Native chemical ligation is a technique for constructing a large peptide from two or more smaller peptides, with C-terminal thioesters and N-terminal cysteines. This process was developed by Phillip Dawson and Stephen Kent at The Scripps Research Institute in 1994, about the same time that inteins were discovered, which is nature's analogous reaction.

Peptides synthesized by native chemical ligation must be handled carefully; the thioester piece cannot be synthesized with a nucleophilic base, thus favoring BOC chemistry. FMOC techniques for generating thioesters involving the reduction of a sulfone are known. Protecting groups on the N-terminal piece cannot have constituents which release as aldehydes or ketones since these will cap the n-terminal cysteine. For the same reason, acetone should be avoided in general use, particularly prior to lyophilization and in washing glassware.

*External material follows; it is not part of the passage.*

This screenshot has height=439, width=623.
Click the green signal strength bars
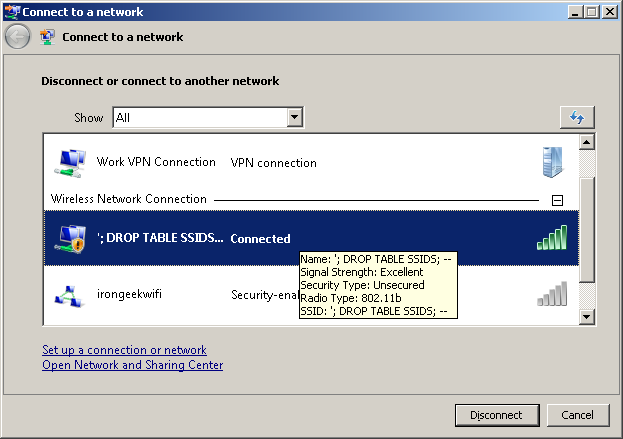coord(552,238)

The payoff is that coupling long peptides by this technique is in many cases nearly quantitative and provides synthetic access to proteins otherwise impossible to make, due to length or decoration by posttranslational modification.

Access to large proteins (in excess of 300 amino acids or so) is still impossible even with native chemical ligation, although c-terminal thioesters can be reacted with an extein from an intein system to provide semisynthesized proteins.

By exploiting natures inteins it is possible to prepare a recombinant C-terminal thioester. This removes the size restriction of the C-terminal thioester fragment. The recombinant thioester can be ligated to a synthetic peptide bearing an N-terminal cysteine. Native Chemical Ligations of this kind using recombinant C-terminal thioesters is known as Expressed Protein Ligation.